A história acompanha quatro gerações de uma família entre os anos 1800 e 1900, as reviravoltas, destinos marcados pelas mudanças históricas e de coração iniciando com o patriarca Ludovico vindo da Alemanha para o Brasil em meados de 1800 fugindo de um destino imposto pelo rigido pai militar. Passando por seu filho Lauro que se apaixonou por uma negra cuja liberdade ele comprou, e se viu vítima do mesmo destino que o pai de Ludovico lhe impôs anos antes. De Lauro seu legado segue para seu filho, Pedro que ao contrário dos outros dois não foi um bom administrador dos bens da família e por fim, caindo em Maurício cujo destino trágico é onde inicia a história. Acompanhando tramas secundárias que se interligam à ramificação da família germano-brasileira, cada um com seus dilemas e traumas próprios, elas tornam a trama do romance ainda mais complexa e rica criando uma teia de acontecimentos que se interligam em um desfecho inesperado.
Peguei esse livro no kindle ano passado e estava curiosa sobre ele por ver a indicação de uma professora de storytelling que sigo no instagram. De início eu pensei que ia ler um romance super complexo daqueles no melhor estilo Isabel Allende e foi mais ou menos o que eu encontrei mesmo, embora não fosse o romance romântico que eu estava esperando. A teia costurada pela autora se assemelha bastante com a prosa de Allende e de Garcia Marquez embora, deste último, eu tenha notado apenas a elegância estilística e não a complicação desnecessária de fatos que vi em Cem Anos de Solidão (que, inclusive, ainda não consegui terminar por falta de paciência).

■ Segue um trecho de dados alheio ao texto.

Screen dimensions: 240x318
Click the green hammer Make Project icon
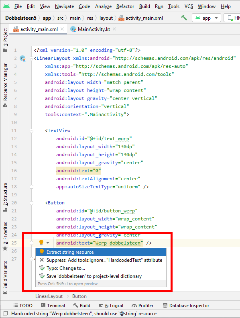184,18
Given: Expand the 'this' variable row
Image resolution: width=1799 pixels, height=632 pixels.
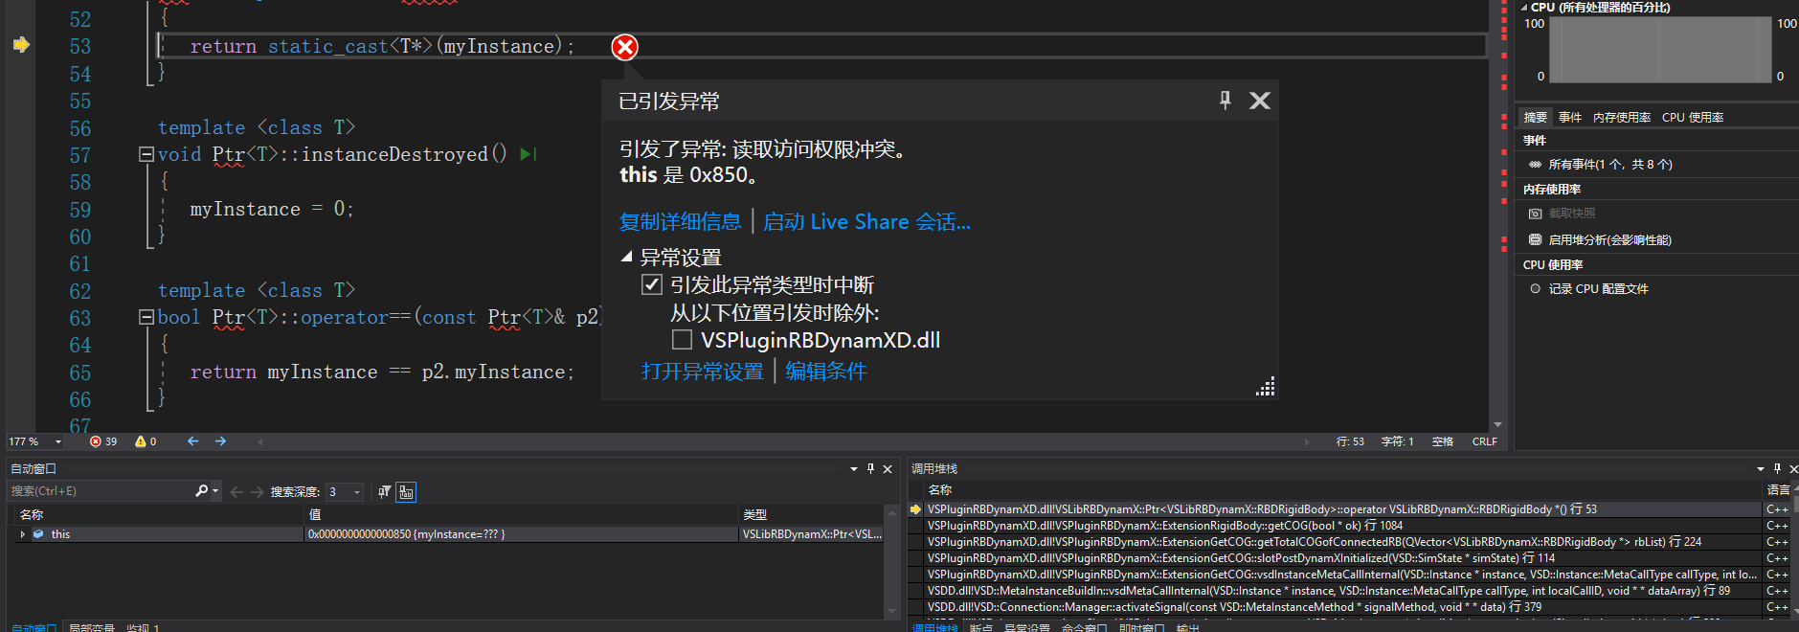Looking at the screenshot, I should point(22,534).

A maneira como temos acesso ao plano de fundo dos personagens envolvidos, conhecemos suas histórias e o que culminou no seu estado atual durante a narrativa desperta, ao mesmo tempo, a empatia e a revolta porque suas histórias não são meramente ficcionais, mas muito reais. Dolorosamente reais, eu diria. A maneira como o Brasil do século XIX é retratado tem uma fidelidade louvável, são histórias que saltam das páginas e nos convidam a uma viagem no tempo. Quero acreditar que no meio dos horrores da escravidão pela qual o Brasil, um dos últimos países a abolir, passou existiu um Ludovico e um Lauro que viam seres humanos e não peças.
Fiquei triste pelo rumo trágico da vida de Maurício e que ironia o seu desfecho. A gente acaba refletindo sobre como a vida é breve e não adianta perder tempo ajuntando tanto se vamos embora sem nada além de terra na cara. O legado de Ludovico acabou quase desaparecendo não fosse pelos negros que tinham carinho por ele, seu nome teria desaparecido e permanecido apenas na mente daquele indigente cheio de culpa que deu uma guinada no próprio destino. A história é realista, bem amarrada e imersiva. Gostei bastante e mesmo não tendo sido nada do que eu estava esperando me surpreendeu de um jeito bom, apesar do final quase agridoce. Não acho, contudo, que é um romance para qualquer pessoa. No meio de um mundo de livros de entretenimento, esse aqui tem alma particular que só vai agradar leitores com sensibilidade aguçada e fãs de tramas inteligentes.
Recomendo muito. Foi um dos melhores nacionais que eu já li. Como os movimentos de uma sinfonia tal e qual são divididos seus capítulos, ele se descortina para nós com suavidade, força e a pura arte da vida.